5 Alasan Lulusan Perguruan Tinggi Susah Dapat Pekerjaan
- May 04, 2016
-
Youthmanual
Oleh Alvin Bahar untuk Hai Online
Kayaknya para lulusan perguruan tinggi Indonesia lagi deg-deg-an, nih, sob. Pasalnya, gelar ijazah pendidikan tinggi yang mereka raih nggak lagi jadi jaminan mendapat pekerjaan. Yap, lulusan perguruan tinggi kini susah dapat pekerjaan!

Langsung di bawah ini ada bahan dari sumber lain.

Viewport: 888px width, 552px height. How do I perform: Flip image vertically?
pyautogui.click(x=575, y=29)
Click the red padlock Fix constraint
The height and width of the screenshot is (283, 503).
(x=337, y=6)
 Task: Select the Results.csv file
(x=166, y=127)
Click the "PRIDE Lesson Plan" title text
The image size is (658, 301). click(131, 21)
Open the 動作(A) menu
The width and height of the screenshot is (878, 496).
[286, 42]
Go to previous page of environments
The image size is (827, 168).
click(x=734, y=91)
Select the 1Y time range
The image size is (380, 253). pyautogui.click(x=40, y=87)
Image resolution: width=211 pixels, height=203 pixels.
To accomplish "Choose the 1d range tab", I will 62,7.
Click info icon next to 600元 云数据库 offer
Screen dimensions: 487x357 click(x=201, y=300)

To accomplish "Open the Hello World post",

Apalagi mulai 1 Januari tahun ini, mereka harus bersaing dengan tenaga kerja asing dari negara-negara ASEAN, sebagai dampak berlakunya Masyarakat Ekonomi Asean (MEA). Wih, tambah berat, sob!
Sebenarnya, lulusan universitas Indonesia sudah tampak sulit memperoleh pekerjaan, dilihat dari angka pengangguran terdidik yang meningkat setiap tahun. Angka pengangguran terdidik pada tahun 2014 meningkat dibandingkan tahun 2013 (8,36 persen, atau 619.288 orang) dan 2012 (8,79 persen, atau 645.866 orang).
Berdasarkan data Badan Pusat Statistik (BPS), pada Agustus 2014, 9,5 persen (688.660 orang) dari total penganggur di Indonesia adalah alumni perguruan tinggi.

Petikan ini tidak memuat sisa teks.